Analyses of growth and ECM production of IL-1β and Irisin-treated chondrocytes. Alcian blue-stained glycosaminoglycan production in IL-1β and Irisin-treated chondrocyte micromass cultures (a); scale bars, 5 mm. Irisin dose-dependently improved ECM production of inflamed chondrocyte micromass (b). Irisin reversed IL-1β-mediated loss of FNDC5 (c), cell growth (d), collagen II, aggrecan and Sox9 expression (e), as well as repressing MMP9 and VEGF (f) expression. Glycosaminoglycan production, cell growth and chondrocyte markers were probed using Alcian blue staining, WST-1 uptake, and RT-qPCR. Data are mean ± standard errors calculated from 4–6 experiments.

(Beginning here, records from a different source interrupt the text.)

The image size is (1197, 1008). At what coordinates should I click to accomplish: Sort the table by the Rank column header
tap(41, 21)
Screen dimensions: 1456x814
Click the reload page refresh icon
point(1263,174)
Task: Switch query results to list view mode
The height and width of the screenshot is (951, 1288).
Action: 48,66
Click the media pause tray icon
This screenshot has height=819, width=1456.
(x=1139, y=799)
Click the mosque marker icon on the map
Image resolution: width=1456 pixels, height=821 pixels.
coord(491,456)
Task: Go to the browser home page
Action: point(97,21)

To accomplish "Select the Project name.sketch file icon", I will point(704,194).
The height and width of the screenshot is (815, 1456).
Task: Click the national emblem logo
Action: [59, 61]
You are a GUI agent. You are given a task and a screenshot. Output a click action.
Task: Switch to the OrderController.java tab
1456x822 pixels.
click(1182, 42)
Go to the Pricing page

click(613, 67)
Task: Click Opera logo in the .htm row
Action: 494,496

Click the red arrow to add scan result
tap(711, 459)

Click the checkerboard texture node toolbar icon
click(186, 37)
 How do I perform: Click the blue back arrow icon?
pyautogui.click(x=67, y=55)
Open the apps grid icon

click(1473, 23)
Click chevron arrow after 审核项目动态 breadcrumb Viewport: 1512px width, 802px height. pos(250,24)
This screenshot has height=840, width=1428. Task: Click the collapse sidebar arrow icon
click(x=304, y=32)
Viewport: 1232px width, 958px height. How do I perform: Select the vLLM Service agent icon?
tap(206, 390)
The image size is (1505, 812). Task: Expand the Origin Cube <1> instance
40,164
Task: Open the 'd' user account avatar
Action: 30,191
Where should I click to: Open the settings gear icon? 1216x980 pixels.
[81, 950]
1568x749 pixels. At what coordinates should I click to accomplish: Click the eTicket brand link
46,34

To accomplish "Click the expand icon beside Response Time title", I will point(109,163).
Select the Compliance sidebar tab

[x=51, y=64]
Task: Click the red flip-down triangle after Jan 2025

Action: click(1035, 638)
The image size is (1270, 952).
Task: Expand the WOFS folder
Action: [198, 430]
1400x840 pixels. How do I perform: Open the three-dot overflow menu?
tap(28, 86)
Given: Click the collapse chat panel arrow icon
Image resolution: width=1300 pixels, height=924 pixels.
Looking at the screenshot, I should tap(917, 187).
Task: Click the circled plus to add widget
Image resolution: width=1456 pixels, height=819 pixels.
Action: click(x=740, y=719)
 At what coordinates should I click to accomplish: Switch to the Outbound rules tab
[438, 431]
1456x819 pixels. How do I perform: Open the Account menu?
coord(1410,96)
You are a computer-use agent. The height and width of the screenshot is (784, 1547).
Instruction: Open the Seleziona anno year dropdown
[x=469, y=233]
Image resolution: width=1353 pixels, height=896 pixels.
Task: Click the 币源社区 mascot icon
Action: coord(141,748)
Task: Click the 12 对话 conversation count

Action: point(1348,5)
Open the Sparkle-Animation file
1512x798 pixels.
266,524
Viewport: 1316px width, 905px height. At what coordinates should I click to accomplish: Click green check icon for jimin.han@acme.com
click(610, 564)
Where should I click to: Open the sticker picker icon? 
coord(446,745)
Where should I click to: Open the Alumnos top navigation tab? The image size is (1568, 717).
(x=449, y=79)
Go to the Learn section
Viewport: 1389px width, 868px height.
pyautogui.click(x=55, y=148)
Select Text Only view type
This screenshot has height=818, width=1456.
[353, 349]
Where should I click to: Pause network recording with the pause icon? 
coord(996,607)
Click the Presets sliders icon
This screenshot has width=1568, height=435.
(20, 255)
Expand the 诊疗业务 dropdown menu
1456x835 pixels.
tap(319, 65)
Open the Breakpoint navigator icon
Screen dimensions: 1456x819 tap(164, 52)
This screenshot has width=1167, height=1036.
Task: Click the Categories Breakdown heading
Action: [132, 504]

Asterisks * indicate significant differences between groups.

Figure 5

Analyses of autophagy and apoptosis in IL-1β and Irisin-treated chondrocytes. Irisin repressed IL-1β-mediated loss of Atg4, Atg12 and p62 (a), as well as improving LC3-II conversion (b). Irisin improved the IL-1β-induced loss of monodansylcadaverin-stained autophagic puncta formation (c) (scale bar, 10 μm) and compromised apoptosis (d) (scale bar, 30 μm) in chondrocytes. The autophagic markers, autophagic puncta and apoptosis in chondrocytes were probed using RT-qPCR, laser confocal microscopy and TUNEL staining. Data are mean ± standard errors calculated from 4–5 experiments. Asterisks * indicate significant differences between groups.

Figure 6

Analyses of mitochondrial dynamics and mitophagy in chondrocytes. Irisin reversed the IL-1β-mediated suppression of Mfn1, Drp1 (a), MitoSoxRed-stained morphology (b) (scale bar, 10 μm) and mitochondrial fusion (c), as well as improving PINK1, Parkin (d), Mitophagy dye-stained mitophagic puncta (e) and mitophagosome formation (f); scale bar, 10 μm. Mitochondrial dynamics markers, mitochondrial morphology, mitophagy markers and mitophagosome were probed using RT-qPCR, fluorescence MitoSoxRed and fluorescence Mitophagy dye together with Lyso dye. Data are mean ± standard errors calculated from 4–5 experiments. Asterisks * indicate significant differences between groups.

Figure 7

Analyses of mitochondrial regulators and antioxidants in chondrocytes. Irisin attenuated IL-1β-induced loss of PGC-1α and Tfam expression (a), ATP production (b), membrane potential depolarization (c) and reactive oxygen species production (d), as well as reversing UCP-1, Sirt3 and catalase protein expression (e). Irisin improved Sirt3 and UCP-1 (f), whereas 8-OHdG (g) immunostaining was increased in articular chondrocytes in DMM-injured knees (8 scale bar, 20 μm). Mitochondrial markers, ATP production, membrane potential and reactive oxygen species were probed using RT-qPCR, Mitochondrial ATP kits, JC-1 probe. Data are mean ± standard errors calculated from 4–5 experiments. Asterisks * indicate significant differences between groups.